Tristan Bloch is an outcast – he’s the weird kid that no one else likes. The only people who seem to like him are his English teacher and his mum. Then comes the day that 13 year old Cally finds a letter from Tristan in her locker, professing his love for her. Cally gives Tristan’s letter to her boyfriend Ryan, hoping he will look after this awkward situation for her. He does. Instigated by Ryan, a bunch of kids from their grade bully Tristan over Facebook, pointing out his flaws, some even urging him to kill himself. Eventually, he does.
Fast forward 4 years and Molly Nicoll is beginning at the school in her first role as an English teacher. She brings fresh eyes to the school and gets to know and comes to care about this group of teens. Little does she know the story of their past, or how it has affected each of them.
I’m not sure what I was expecting when I selected this from the Netgalley list, but I got a lot more than I bargained for. This is a stunning debut novel, raw and honest with some great characters. Lindsey Lee Johnson focuses her lens on rich kids allowed to run amok with little supervision from their parents and fewer consequences for their actions. We meet Dave, who desperately wants to succeed at school but has no idea how. We meet Calista (Cally), still nursing her guilt from her part in Tristan’s end, and trying to spend all of her time too high to notice. We meet Abigail, who is engaging in an illicit affair with one of her teachers in an effort to connect to someone.
The weight of the expectations placed on the teens, plus the lack of engagement with their parents makes for some terrible decisions and awful outcomes.

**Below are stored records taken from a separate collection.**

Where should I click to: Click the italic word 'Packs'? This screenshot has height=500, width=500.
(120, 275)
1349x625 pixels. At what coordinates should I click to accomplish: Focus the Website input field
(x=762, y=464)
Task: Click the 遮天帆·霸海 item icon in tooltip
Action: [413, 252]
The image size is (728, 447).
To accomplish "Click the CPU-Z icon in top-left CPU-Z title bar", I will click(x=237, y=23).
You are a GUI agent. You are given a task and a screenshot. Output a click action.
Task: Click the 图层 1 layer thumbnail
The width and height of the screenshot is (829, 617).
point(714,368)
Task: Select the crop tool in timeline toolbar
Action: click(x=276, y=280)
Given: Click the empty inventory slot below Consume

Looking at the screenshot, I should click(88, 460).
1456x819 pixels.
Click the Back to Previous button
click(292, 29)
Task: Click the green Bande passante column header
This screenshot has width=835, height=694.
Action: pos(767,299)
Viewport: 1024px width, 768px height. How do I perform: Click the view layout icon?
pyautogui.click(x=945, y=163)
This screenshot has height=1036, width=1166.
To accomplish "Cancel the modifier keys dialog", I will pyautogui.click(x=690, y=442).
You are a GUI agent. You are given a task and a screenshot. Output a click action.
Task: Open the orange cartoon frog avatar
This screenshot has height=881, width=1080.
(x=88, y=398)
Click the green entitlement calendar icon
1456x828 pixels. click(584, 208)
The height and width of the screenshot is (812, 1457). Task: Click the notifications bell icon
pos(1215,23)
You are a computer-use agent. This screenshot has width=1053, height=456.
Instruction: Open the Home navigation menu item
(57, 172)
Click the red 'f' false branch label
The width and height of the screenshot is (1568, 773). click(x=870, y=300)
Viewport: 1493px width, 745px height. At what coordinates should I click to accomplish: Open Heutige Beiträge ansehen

High school is supposed to be a safe environment for young people to experiment with who they are and what they want from their lives … up to a point. The parents in this book were absent for a number of reasons – from being self obsessed, to a terrible illness, to being incapable of entering a two way dialogue with their teen no matter how hard they tried. Some of the kids felt so isolated, confused and despairing about their situations that they felt there was no one they could talk to, not even the adults that were trying to connect.
Johnson beautifully captures the loneliness, fear, despair and hope of being a teenager.
5 out of 5 reminders of why I’m glad I never have to be that age again.